-- start of Records for the task --

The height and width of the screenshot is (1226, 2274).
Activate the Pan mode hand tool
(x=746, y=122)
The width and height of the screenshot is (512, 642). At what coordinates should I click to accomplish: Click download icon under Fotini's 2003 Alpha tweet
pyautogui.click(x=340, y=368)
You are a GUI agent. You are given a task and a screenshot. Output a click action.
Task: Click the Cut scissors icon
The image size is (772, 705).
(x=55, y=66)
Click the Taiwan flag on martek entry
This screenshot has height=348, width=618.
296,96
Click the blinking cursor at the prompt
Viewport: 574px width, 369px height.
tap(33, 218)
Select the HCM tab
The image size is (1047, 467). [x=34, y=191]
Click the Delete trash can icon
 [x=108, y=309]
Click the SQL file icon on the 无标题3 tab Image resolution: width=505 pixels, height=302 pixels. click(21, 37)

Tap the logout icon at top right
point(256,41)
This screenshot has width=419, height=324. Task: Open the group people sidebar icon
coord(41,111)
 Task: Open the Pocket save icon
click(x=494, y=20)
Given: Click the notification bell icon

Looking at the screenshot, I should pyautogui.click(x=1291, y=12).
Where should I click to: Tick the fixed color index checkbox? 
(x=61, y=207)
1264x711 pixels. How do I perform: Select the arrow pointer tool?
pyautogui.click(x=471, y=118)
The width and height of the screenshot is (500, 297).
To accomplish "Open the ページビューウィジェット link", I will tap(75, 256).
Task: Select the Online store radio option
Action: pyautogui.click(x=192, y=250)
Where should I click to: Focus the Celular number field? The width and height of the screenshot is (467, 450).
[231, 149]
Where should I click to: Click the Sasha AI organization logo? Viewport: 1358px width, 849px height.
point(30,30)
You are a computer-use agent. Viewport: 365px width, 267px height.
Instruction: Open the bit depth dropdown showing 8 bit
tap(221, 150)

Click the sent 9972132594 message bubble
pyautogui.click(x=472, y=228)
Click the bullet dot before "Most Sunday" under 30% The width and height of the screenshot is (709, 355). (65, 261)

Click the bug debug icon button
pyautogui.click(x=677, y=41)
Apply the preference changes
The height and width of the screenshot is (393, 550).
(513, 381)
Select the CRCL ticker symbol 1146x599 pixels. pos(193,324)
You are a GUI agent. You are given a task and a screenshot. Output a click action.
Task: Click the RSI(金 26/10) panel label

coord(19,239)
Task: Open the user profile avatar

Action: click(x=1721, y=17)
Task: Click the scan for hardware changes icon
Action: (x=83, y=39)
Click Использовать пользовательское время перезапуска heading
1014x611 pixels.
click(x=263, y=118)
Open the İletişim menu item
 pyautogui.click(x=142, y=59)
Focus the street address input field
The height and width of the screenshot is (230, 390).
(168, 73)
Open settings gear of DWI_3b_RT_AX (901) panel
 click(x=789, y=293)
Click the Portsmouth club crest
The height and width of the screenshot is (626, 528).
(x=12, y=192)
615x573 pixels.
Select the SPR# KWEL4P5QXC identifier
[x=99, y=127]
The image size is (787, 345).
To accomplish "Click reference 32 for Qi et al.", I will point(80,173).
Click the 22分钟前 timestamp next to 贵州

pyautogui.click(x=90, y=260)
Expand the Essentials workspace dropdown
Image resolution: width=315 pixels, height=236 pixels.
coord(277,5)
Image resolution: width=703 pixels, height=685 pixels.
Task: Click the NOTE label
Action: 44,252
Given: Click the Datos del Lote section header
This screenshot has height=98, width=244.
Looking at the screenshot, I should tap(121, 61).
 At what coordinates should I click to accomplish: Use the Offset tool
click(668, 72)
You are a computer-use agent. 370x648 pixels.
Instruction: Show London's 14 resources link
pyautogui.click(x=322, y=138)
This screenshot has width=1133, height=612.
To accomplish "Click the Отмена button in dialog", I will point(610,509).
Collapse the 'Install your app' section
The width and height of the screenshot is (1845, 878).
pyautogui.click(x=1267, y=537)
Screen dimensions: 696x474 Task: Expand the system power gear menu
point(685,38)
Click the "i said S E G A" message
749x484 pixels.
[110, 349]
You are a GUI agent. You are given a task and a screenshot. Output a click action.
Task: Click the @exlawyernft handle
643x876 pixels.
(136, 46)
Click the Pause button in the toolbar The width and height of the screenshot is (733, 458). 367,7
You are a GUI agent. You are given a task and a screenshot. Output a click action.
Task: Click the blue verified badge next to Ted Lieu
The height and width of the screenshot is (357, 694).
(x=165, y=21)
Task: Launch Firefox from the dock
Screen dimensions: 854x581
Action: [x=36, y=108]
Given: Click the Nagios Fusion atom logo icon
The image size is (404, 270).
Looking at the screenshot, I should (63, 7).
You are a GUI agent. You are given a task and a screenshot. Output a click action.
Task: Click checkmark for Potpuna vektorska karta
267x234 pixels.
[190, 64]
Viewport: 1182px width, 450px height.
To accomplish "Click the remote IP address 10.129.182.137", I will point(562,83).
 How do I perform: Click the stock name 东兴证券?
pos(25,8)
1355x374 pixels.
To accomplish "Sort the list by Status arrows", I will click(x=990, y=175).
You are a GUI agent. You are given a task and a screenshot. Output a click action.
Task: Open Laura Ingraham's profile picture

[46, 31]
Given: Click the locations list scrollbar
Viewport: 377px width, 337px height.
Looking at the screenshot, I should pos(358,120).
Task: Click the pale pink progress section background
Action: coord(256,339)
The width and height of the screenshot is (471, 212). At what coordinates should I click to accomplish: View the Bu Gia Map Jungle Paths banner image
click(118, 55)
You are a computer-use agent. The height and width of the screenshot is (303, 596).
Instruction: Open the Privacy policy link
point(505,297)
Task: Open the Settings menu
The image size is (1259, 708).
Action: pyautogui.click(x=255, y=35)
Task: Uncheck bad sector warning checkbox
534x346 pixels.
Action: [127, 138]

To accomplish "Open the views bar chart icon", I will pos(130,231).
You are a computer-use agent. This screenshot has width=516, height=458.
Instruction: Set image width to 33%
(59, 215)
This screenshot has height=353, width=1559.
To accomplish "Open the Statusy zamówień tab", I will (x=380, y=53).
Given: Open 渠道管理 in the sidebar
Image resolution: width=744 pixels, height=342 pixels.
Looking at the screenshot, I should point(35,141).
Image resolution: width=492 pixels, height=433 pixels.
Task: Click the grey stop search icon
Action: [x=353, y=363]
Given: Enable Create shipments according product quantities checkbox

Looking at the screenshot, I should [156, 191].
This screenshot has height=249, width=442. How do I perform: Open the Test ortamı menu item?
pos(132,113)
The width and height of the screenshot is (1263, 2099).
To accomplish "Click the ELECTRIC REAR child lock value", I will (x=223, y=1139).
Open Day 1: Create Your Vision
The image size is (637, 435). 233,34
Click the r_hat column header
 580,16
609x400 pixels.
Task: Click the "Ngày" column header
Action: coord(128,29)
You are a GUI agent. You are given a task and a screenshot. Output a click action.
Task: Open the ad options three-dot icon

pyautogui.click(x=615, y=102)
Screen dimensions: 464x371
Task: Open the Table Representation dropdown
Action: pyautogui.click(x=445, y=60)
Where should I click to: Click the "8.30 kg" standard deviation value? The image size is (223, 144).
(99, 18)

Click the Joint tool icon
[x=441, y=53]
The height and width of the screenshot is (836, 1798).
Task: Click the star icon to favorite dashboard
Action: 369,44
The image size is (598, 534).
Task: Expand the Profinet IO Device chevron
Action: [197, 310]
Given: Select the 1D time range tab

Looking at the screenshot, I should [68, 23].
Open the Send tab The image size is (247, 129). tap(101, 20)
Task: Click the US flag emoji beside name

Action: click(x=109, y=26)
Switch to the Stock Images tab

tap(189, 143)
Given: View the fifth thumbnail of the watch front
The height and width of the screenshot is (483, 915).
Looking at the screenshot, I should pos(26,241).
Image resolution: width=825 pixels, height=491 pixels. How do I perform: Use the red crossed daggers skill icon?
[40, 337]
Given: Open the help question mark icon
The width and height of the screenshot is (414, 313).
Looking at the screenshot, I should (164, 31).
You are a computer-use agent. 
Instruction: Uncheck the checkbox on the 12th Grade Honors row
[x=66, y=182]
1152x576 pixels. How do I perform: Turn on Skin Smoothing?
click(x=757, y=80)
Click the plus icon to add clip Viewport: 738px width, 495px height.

-- end of Records for the task --

Recast the lines from the line with "Select the HCM tab" up to and including the line with "point(256,41)" as a JSON list of strings, one string per line, leaving out blank lines.

- Solution to this task -
[
  "Select the HCM tab",
  "The image size is (1047, 467). [x=34, y=191]",
  "Click the Delete trash can icon",
  " [x=108, y=309]",
  "Click the SQL file icon on the 无标题3 tab Image resolution: width=505 pixels, height=302 pixels. click(21, 37)",
  "Tap the logout icon at top right",
  "point(256,41)"
]